YOUR OBJECTIVE :: Entries in the following listing are to be copied exactly as they stand.

* * * * * * * * *

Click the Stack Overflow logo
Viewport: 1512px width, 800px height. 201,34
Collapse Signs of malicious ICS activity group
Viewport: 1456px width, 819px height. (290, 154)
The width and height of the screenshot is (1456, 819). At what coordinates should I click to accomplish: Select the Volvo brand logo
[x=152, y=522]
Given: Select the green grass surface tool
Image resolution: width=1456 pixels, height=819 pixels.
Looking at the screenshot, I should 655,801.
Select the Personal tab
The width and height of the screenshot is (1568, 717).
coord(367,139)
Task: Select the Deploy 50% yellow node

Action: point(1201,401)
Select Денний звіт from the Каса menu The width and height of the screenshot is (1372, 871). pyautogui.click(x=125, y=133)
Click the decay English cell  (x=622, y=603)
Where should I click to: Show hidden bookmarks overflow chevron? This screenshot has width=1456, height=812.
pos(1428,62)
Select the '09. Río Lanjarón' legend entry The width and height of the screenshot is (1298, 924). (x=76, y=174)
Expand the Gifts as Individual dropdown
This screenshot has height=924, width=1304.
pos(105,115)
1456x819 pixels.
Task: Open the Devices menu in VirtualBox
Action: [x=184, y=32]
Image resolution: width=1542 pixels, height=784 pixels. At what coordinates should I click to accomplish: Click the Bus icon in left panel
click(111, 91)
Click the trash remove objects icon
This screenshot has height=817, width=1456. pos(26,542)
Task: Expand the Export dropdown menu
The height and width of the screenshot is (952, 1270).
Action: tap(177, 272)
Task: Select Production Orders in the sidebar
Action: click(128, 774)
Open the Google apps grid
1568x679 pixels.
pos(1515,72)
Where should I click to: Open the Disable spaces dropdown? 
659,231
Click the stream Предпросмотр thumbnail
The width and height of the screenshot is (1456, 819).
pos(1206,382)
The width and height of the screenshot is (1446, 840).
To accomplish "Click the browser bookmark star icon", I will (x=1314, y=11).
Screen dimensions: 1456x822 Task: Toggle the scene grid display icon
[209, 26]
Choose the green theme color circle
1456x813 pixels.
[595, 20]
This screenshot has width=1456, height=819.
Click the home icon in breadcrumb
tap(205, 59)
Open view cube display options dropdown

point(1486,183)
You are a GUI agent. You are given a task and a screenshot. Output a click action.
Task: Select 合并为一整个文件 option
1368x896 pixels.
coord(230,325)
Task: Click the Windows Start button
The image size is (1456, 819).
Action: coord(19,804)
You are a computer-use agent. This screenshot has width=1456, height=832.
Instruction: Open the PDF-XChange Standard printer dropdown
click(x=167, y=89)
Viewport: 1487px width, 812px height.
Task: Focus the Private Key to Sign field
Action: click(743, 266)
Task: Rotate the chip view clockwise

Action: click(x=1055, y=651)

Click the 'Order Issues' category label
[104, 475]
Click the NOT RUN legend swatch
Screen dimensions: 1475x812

* * * * * * * * *

SOLUTION TO THIS TASK ::
Click the Stack Overflow logo
Viewport: 1512px width, 800px height. 201,34
Collapse Signs of malicious ICS activity group
Viewport: 1456px width, 819px height. (290, 154)
The width and height of the screenshot is (1456, 819). At what coordinates should I click to accomplish: Select the Volvo brand logo
[x=152, y=522]
Given: Select the green grass surface tool
Image resolution: width=1456 pixels, height=819 pixels.
Looking at the screenshot, I should 655,801.
Select the Personal tab
The width and height of the screenshot is (1568, 717).
coord(367,139)
Task: Select the Deploy 50% yellow node

Action: point(1201,401)
Select Денний звіт from the Каса menu The width and height of the screenshot is (1372, 871). pyautogui.click(x=125, y=133)
Click the decay English cell  (x=622, y=603)
Where should I click to: Show hidden bookmarks overflow chevron? This screenshot has width=1456, height=812.
pos(1428,62)
Select the '09. Río Lanjarón' legend entry The width and height of the screenshot is (1298, 924). (x=76, y=174)
Expand the Gifts as Individual dropdown
This screenshot has height=924, width=1304.
pos(105,115)
1456x819 pixels.
Task: Open the Devices menu in VirtualBox
Action: [x=184, y=32]
Image resolution: width=1542 pixels, height=784 pixels. At what coordinates should I click to accomplish: Click the Bus icon in left panel
click(111, 91)
Click the trash remove objects icon
This screenshot has height=817, width=1456. pos(26,542)
Task: Expand the Export dropdown menu
The height and width of the screenshot is (952, 1270).
Action: tap(177, 272)
Task: Select Production Orders in the sidebar
Action: click(128, 774)
Open the Google apps grid
1568x679 pixels.
pos(1515,72)
Where should I click to: Open the Disable spaces dropdown? 
659,231
Click the stream Предпросмотр thumbnail
The width and height of the screenshot is (1456, 819).
pos(1206,382)
The width and height of the screenshot is (1446, 840).
To accomplish "Click the browser bookmark star icon", I will (x=1314, y=11).
Screen dimensions: 1456x822 Task: Toggle the scene grid display icon
[209, 26]
Choose the green theme color circle
1456x813 pixels.
[595, 20]
This screenshot has width=1456, height=819.
Click the home icon in breadcrumb
tap(205, 59)
Open view cube display options dropdown

point(1486,183)
You are a GUI agent. You are given a task and a screenshot. Output a click action.
Task: Select 合并为一整个文件 option
1368x896 pixels.
coord(230,325)
Task: Click the Windows Start button
The image size is (1456, 819).
Action: coord(19,804)
You are a computer-use agent. This screenshot has width=1456, height=832.
Instruction: Open the PDF-XChange Standard printer dropdown
click(x=167, y=89)
Viewport: 1487px width, 812px height.
Task: Focus the Private Key to Sign field
Action: click(743, 266)
Task: Rotate the chip view clockwise

Action: click(x=1055, y=651)

Click the 'Order Issues' category label
[104, 475]
Click the NOT RUN legend swatch
Screen dimensions: 1475x812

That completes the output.